Text provided.
= = = = =

1 Billion Row Challenge

Calculate the min, max, and average of 1 billion measurements

Accept the challenge

Original blog post

1BRC in C/C++

Try your hand at processing 12 GB of text using low-level C code! ⚡

Submit your solution!

1BRC in Python

Use the power of snakes to read 1 billion lines of text! 🐍

Submit your solution!

1BRC in Go

Go get started to see if you can average 1B measurements in Go! 🐹

Submit your solution!

1BRC in JavaScript

Wrangle with the world's most popular programming language to process 1B rows! 💻

Submit your solution!

1BRC in Rust

Embrace your inner iron crab and read a ginormous file in Rust! 🦀

Submit your solution!

1BRC in Zig

Use this new language to process 1B rows of text! 🧩

Submit your solution!

1BRC in PHP

ElePHPants are not as slow as one might think! 🐘

Submit your solution!

= = = = =

Data extract.

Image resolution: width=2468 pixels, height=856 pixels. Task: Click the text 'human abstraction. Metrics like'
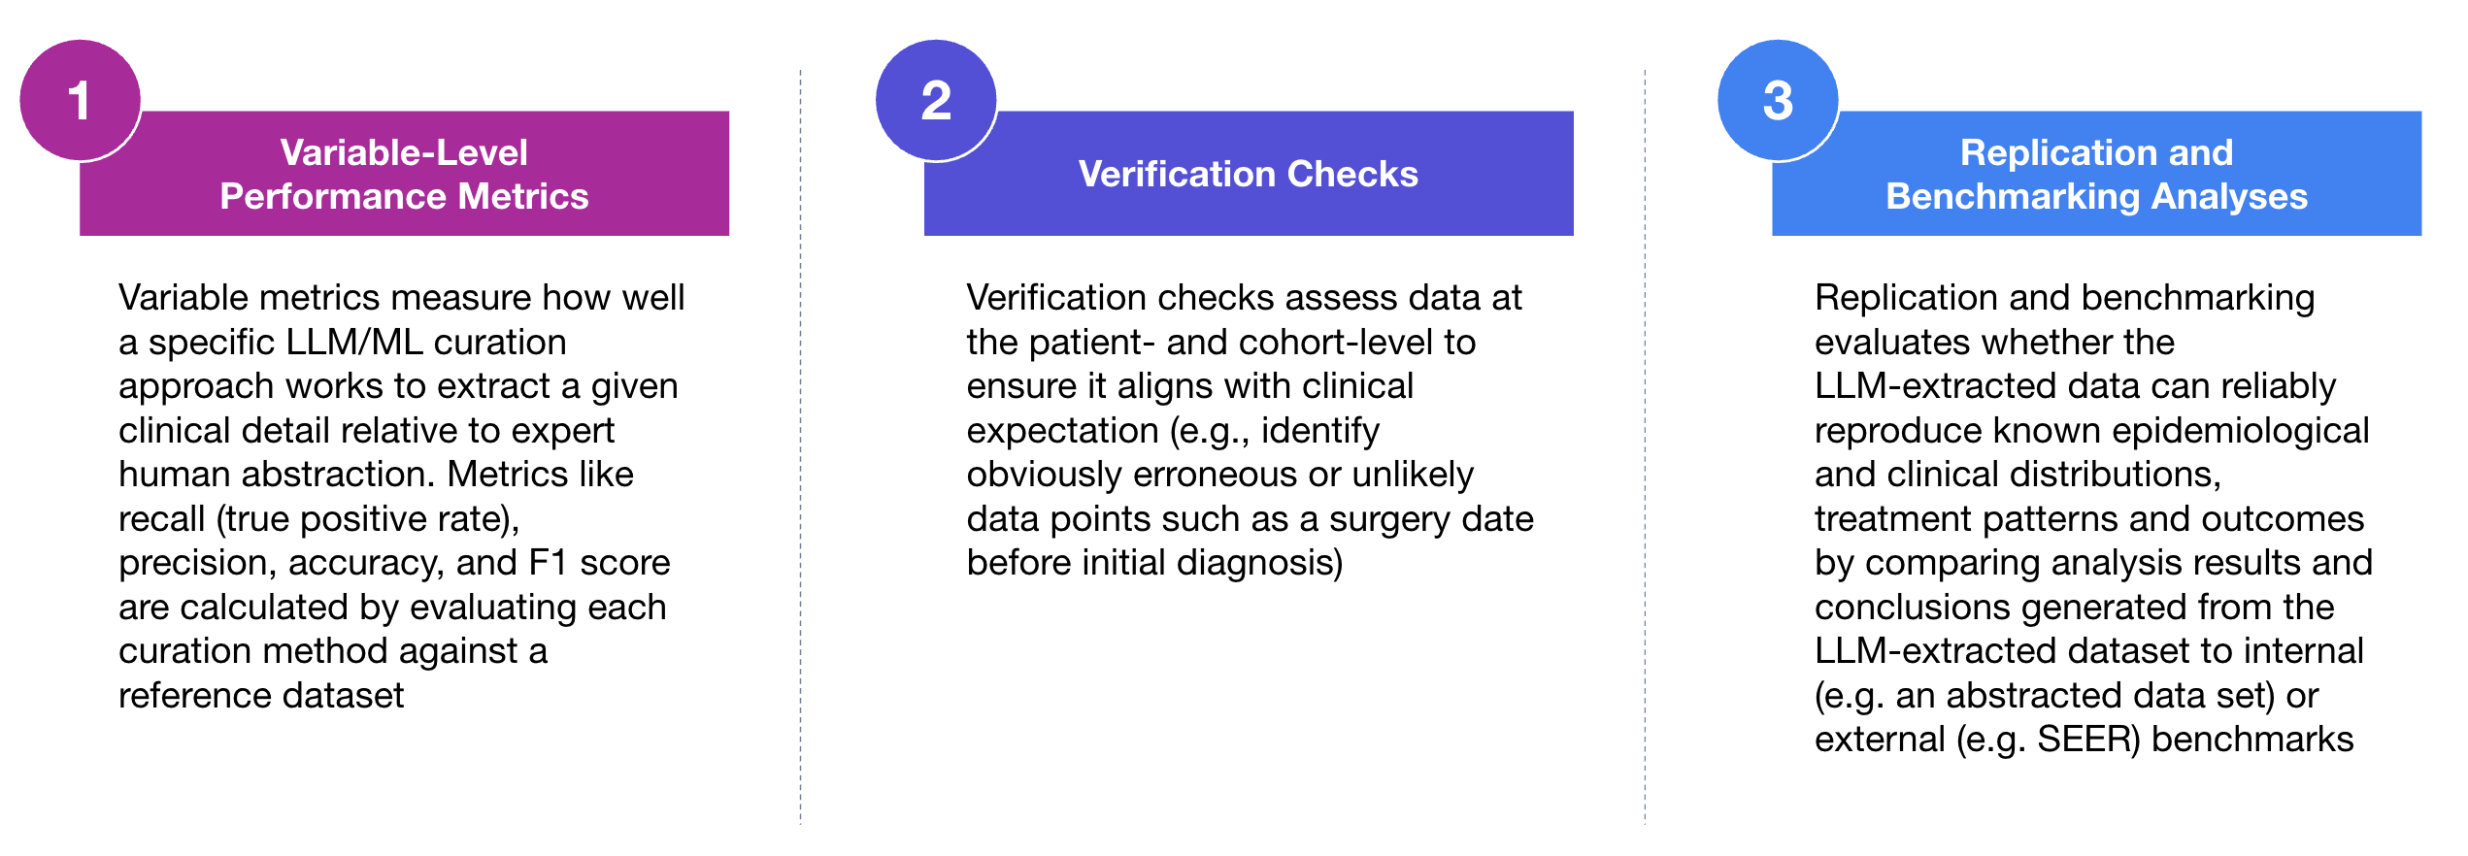point(376,475)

= = = = =

Set of tasks.
• 1. In the 1 Billion Row Challenge page, how many gigabytes of text does the C/C++ version have you process?
• 2. Write what comes next on the 1 Billion Row Challenge page, picking up after its final line.

Responses per task.
• 1. 12 GB.

• 2.
1BRC in C#

Sharpen your wide span<T>(ing) skills and refresh your memory<T>

Submit your solution!

1BRC in Java closed

~~The original 1BRC language! 🎉~~

View historical submissions

1BRC in Julia closed

~~The original 1BRC language! 🎉~~

View historical submissions

Don't see your favorite language listed above? Open an Issue to add it!

Choose one of the languages listed above to see the language-specific leaderboard and instructions for submitting your solution to that language's repository.

Global leaderboard

TODO: Make sure this is up-to-date

	Time	Solution	Language	Author
1.	6.159s	link	Java	royvanrijn
2.	6.532s	link	Java	Thomas Wuerthinger
3.	7.620s	link	Java	Quan Anh Mai
4.	9.062s	link	Java	obourgain
5.	9.338s	link	Java	Elliot Barlas
6.	10.589s	link	Java	Artsiom Korzun
7.	10.613s	link	Java	Sam Pullara
8.	11.038s	link	Java	Andrew Sun
9.	11.222s	link	Java	Jamie Stansfield
10.	13.277s	link	Java	Yavuz Tas
	4m 13.449s	link	Java	Reference implementation

You can view language-specific leaderboards on each language's competition page.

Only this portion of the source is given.